From The Ergoweb® Learning Center

This Year’s Ski Designs Conquer Even the Meanest Slopes

Today’s skiers can go anywhere they want, and recent reviews of the season’s new gear suggest ski designers are paying close attention to ergonomic solutions for even the meanest snow conditions and terrain.

Fat and twin-tip skis are in for the extreme crowd, according to Calgary Sun. In the article Ron Manz describes the fatter skis as providing more flotation and platform for a wider range of conditions. Interviewed by Manz, Kevin Bernier, a coach at the Alberta Free Skiers Club, said the new skis are more maneuverable and “have opened up a lot more terrain for users while providing new experiences for them that weren’t available in past.”

Experts writing for Colorado’s Summit Daily News are impressed with Fat-ypus skiis, which are designed for extreme conditions but are also at home in gentler conditions. Interviewed for the newspaper, Fat-ypus co-founder Jared Mazlish describes them as the best all-purpose powder skis on the market. The sport of skiing was progressing toward wider specifications, he said, but the widest skis on the market were either too heavy or couldn’t adapt to backcountry and aggressive big-mountain skiing. His company’s prototype started life as two halves of a snowboard.

Fat twin-tipped skis are wide at both ends with a narrow waist under the boot. According to reporter Manz, they provide top-notch performance in every type of condition, from backcountry to deep powder and from pipe to groomed runs.

Somewhere under the hyperbole in ski makers’ and retailers’ product literature there is evidence of the flexibility and high performance that today’s skiers can expect.

Step into the Blizzard Titan Pro Alpine Skis, the Cool Antarctica catalog says, and it “is as near as you’ll get to strapping a pair of missiles to your feet.”

Cool Antarctica’s product lineup suggests women’s needs haven’t been overlooked.
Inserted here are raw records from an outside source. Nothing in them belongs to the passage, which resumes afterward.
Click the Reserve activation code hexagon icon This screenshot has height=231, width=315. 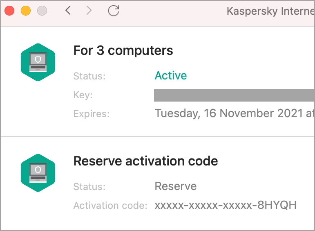tap(38, 173)
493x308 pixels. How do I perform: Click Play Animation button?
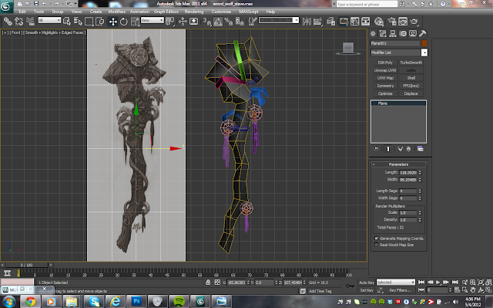(x=438, y=283)
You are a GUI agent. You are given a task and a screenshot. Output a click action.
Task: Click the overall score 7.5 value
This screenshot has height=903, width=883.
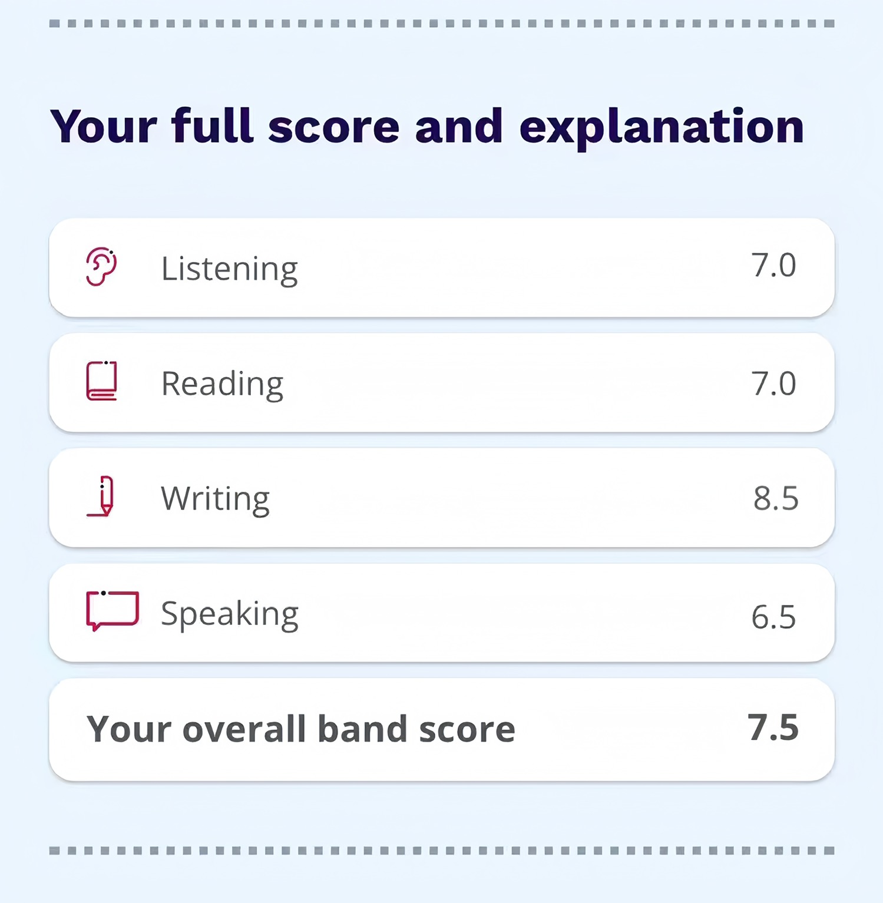tap(773, 727)

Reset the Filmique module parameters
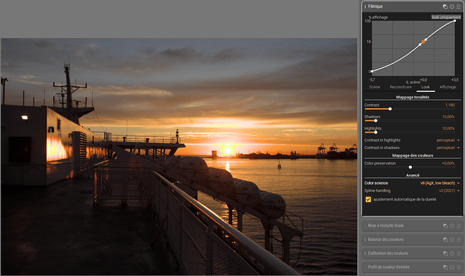pos(452,7)
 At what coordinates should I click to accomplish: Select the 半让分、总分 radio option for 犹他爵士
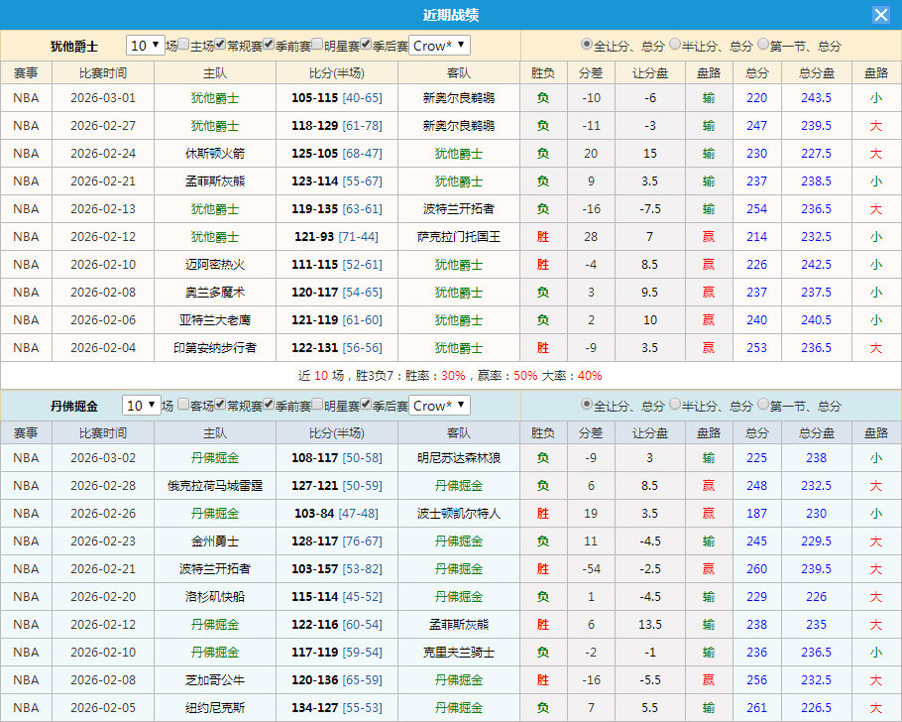pos(674,46)
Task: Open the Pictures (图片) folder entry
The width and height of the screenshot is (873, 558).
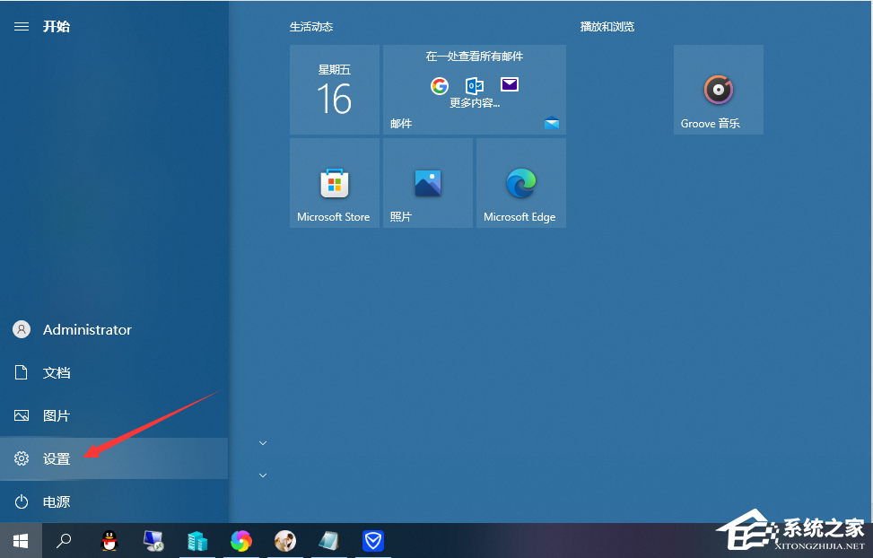Action: 57,416
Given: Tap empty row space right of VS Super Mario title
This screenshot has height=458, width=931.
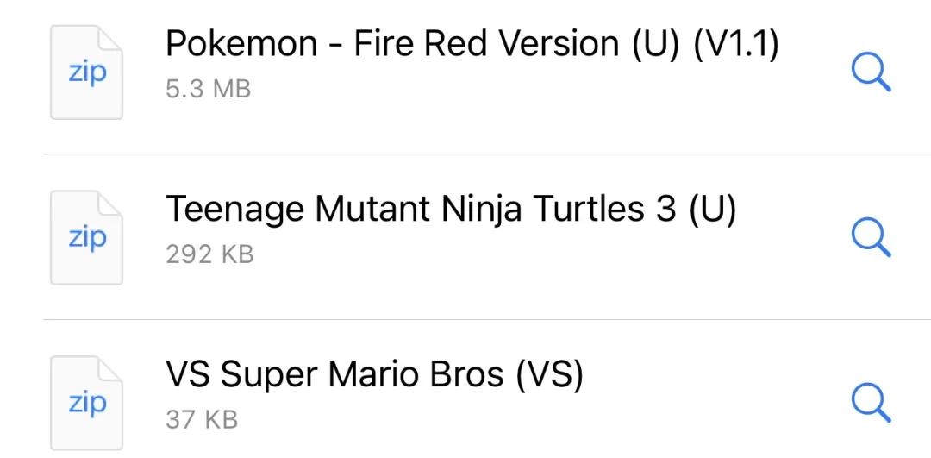Looking at the screenshot, I should pyautogui.click(x=713, y=375).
It describes the Fischer Rangi 88 Women’s Alpine Skis as “twintip fatties (that) will float you through all the pow stashes off the gondola and have you jibbing in the park like a madwoman.”

And then there is the Patriot Missile, the red, white and blue skis from the K2 Ski Corp. Marketed as Patriot GT6s, they are built with a fiberglass/titanium laminate. K2’s Smart Ski Technology is built in, a system of damping sensors in the fore-body of the ski to absorb the mechanical energy of the ski’s vibrations and convert it into electrical energy.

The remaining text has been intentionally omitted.